If we except the Victory, no more interesting relic floats than the Foudroyant, and yet - ! What can be expected of a Government that allows its old soldiers to perish in the Workhouse ? Wasn't it on a par with such actions to sell this old ship to a ship-breaker, who was allowed to sell it to the Germans ? That was in 1892.
But the nation rose at the action, and Mr Linley Sambourne's cartoon in Punch gave expression to the wave of public indignation that swept across the country from end to end. Then was it that Mr Conan Doyle published his spirited verses, "For Nelson's Sake," with the subsidiary headline, " Sold to the Germans for a Thousand Pounds!"
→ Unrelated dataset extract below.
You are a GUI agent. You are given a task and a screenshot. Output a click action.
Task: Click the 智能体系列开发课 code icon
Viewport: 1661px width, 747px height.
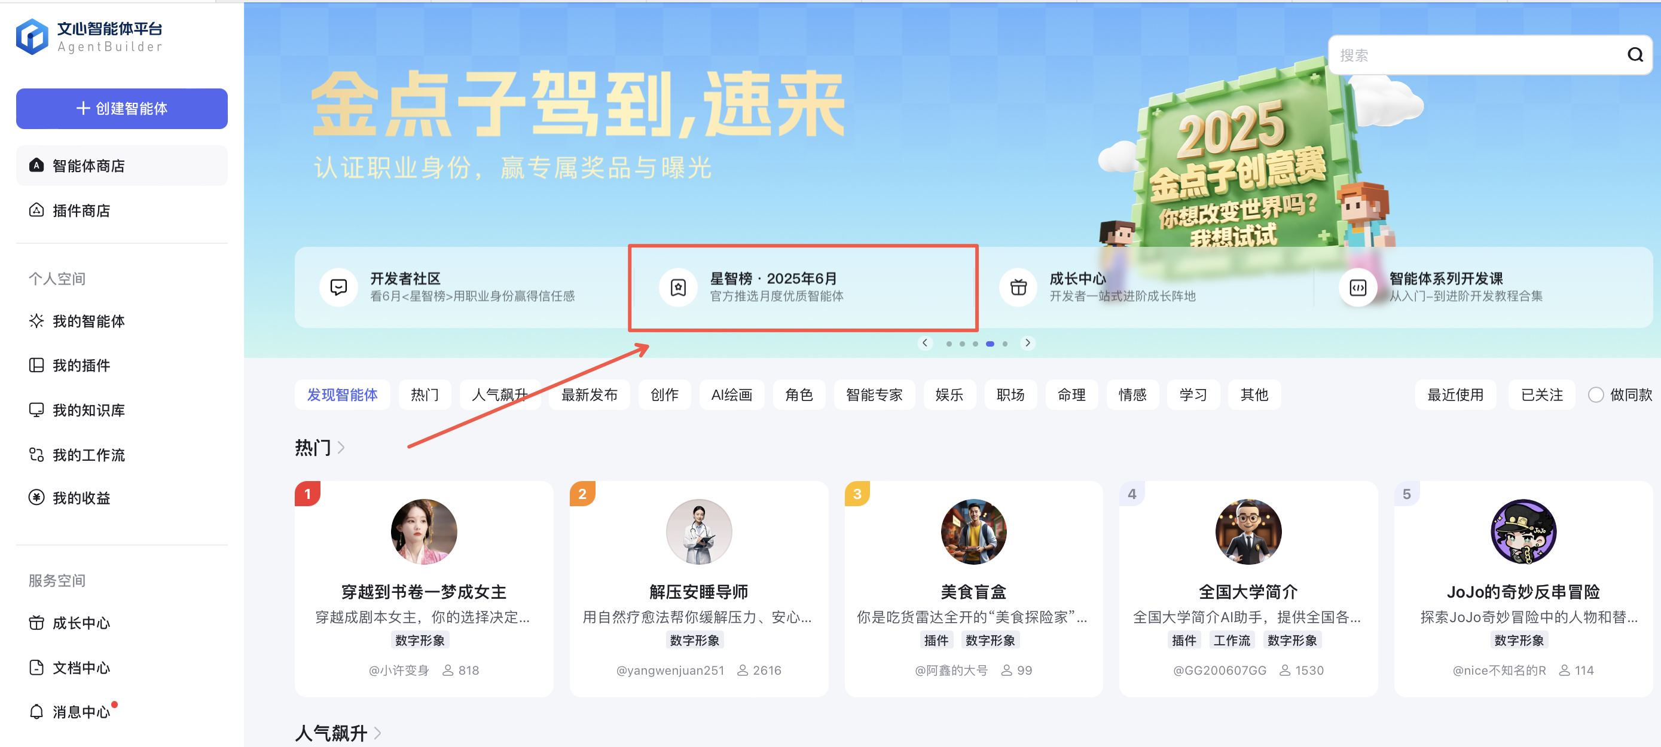(1358, 287)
Who says the Nation's purse is lean,
Who fears for claim or bond or debt,
When all the glories that have been
Are scheduled as a cash asset ?
If times are bad and trade is slack,
If coal and cotton fail at last,
We've something left to barter yet -
Our glorious past.
This was the no to struck by Mr Conan Doyle, and he concluded his eloquent and patriotic appeal with the words—
Go barter to the knacker's yard
The steed that has outlived its time !
Send hungry to the paupers' ward
The man who served you in his prime !
But when you touch the Nation's store,
Be broad your mind and light your grip.
Take heed! And bring us back once more
Our Nelson's ship.
Then when things looked black and gloomy for the old vessel Mr T. R. Cobb, F.S.A., of Caldicott Castle, near Chepstow, came forward and bought the Foudroyant, thus saving the honour of England and placing us for ever under a debt of obligation to him. - The Cardiff Times [019] [361] 10th October 1896.